» WHAT TO PRODUCE:
Answer from the MongoDB indexes text below:
1. What chooses which index and plan a query uses?
2. Which index type handles auto-expiry of documents?
3. Besides matching, what are indexes also used for?

» PAGE EXTRACT:
□ □ □
MongoDB: Step-5: Indexes and Query Performance Optimizations
This covers the various options of indexes, how to evaluate the query, understand the query-plan and the usage of indexes for different business scenarios.
Introduction
MongoDB supports extensive feature indexes that enable rich querying. i.e. over and above the index on the primary key, it has the ability to index different columns as secondary indexes. This is often a limitation in many NoSql solutions. Also, multiKey indexes are allowed. i.e. the indexing can be done on more than one column. The sorting in the multi-column index is left ordered.
The indexes have the data sorted in a specific order. The indexes are not only used for matching but for sorting too. The mongo query planner decides what index and what plan to choose.
Types of Indexes
- BTree — normal indexes
- Partial index — special-purpose index for specific queries
- TTL index — for auto-expiry of documents
- Text indexes — for text search in long strings, like searching a document
- Geo indexes — for sorting by proximity to a certain point.
- Hashed indexes used for sharding. It allows key values to be hashed for even distribution of the keys. Used in sharding for uniform distribution of documents.
□ □ □
» GIVEN MATERIAL:
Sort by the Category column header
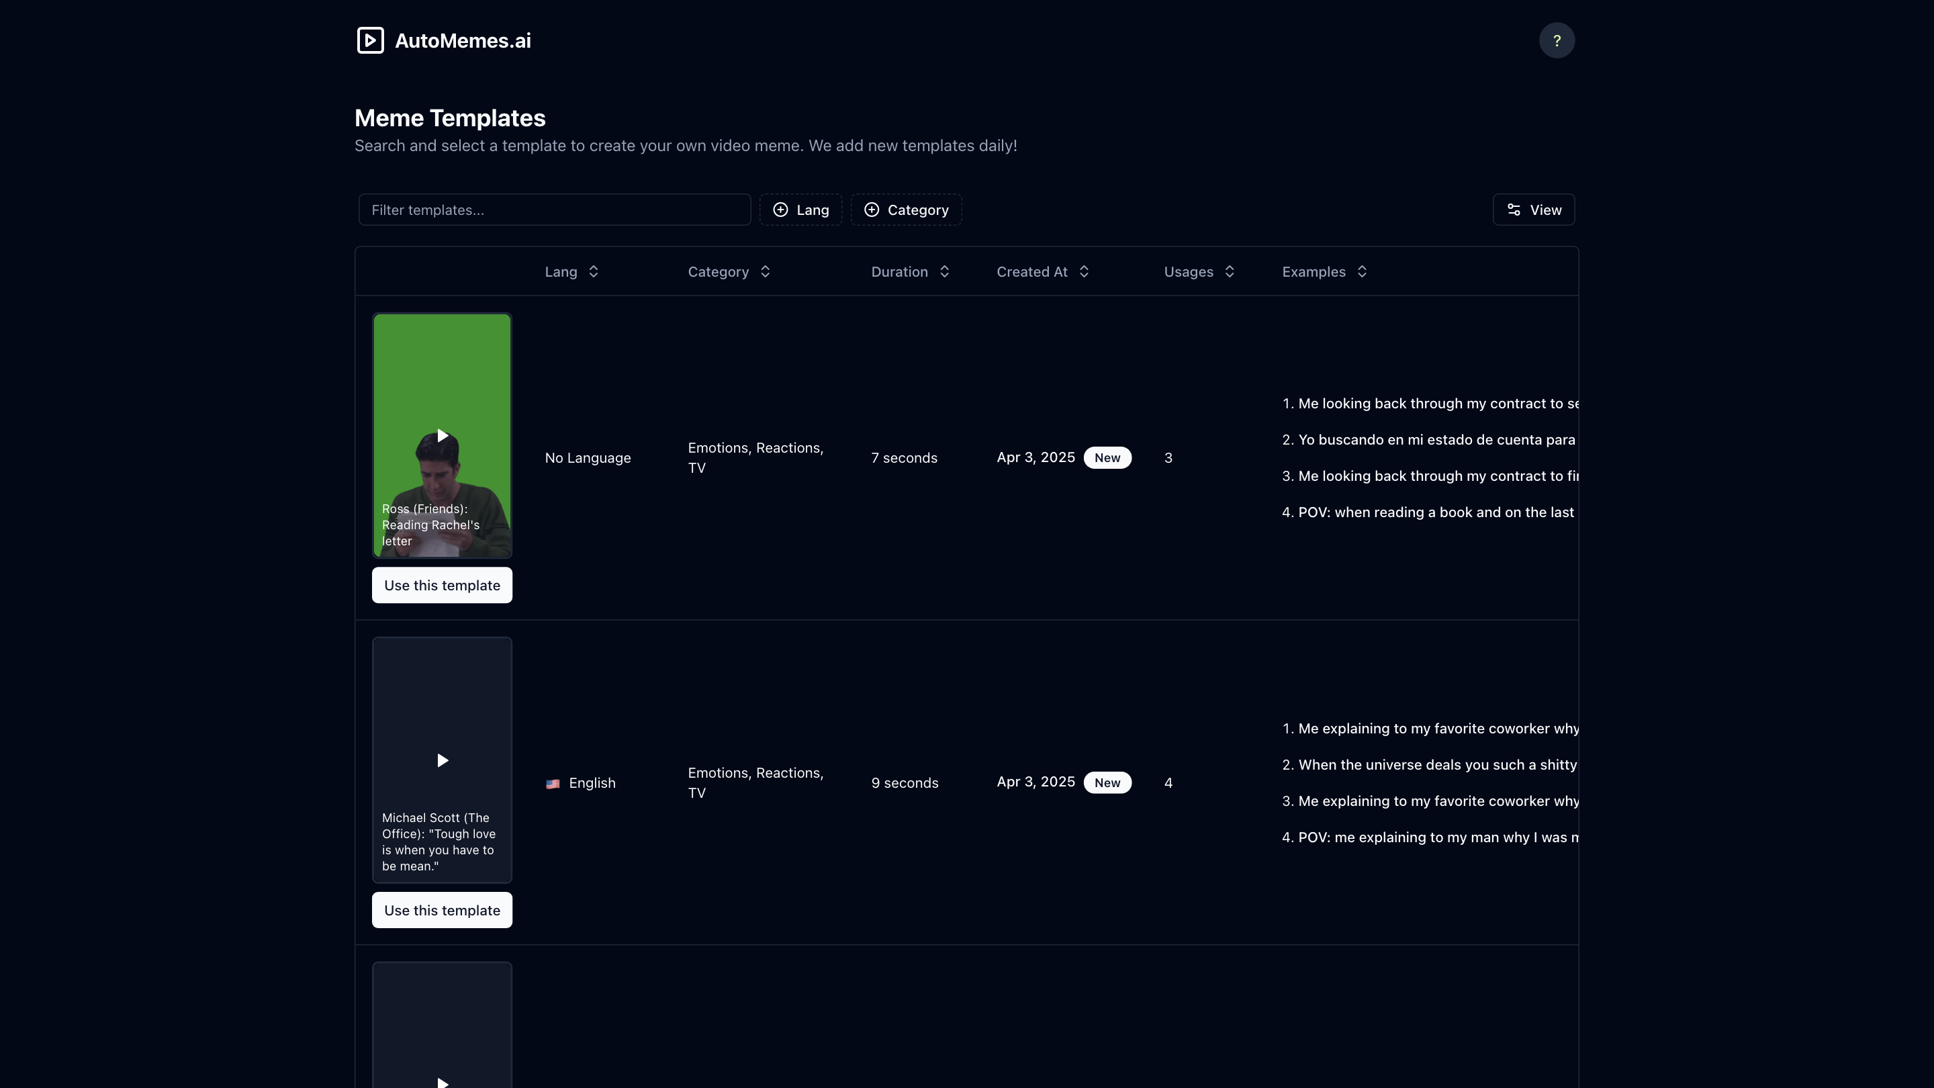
□ □ □
» THE REPLY:
1. The mongo query planner
2. TTL index
3. Sorting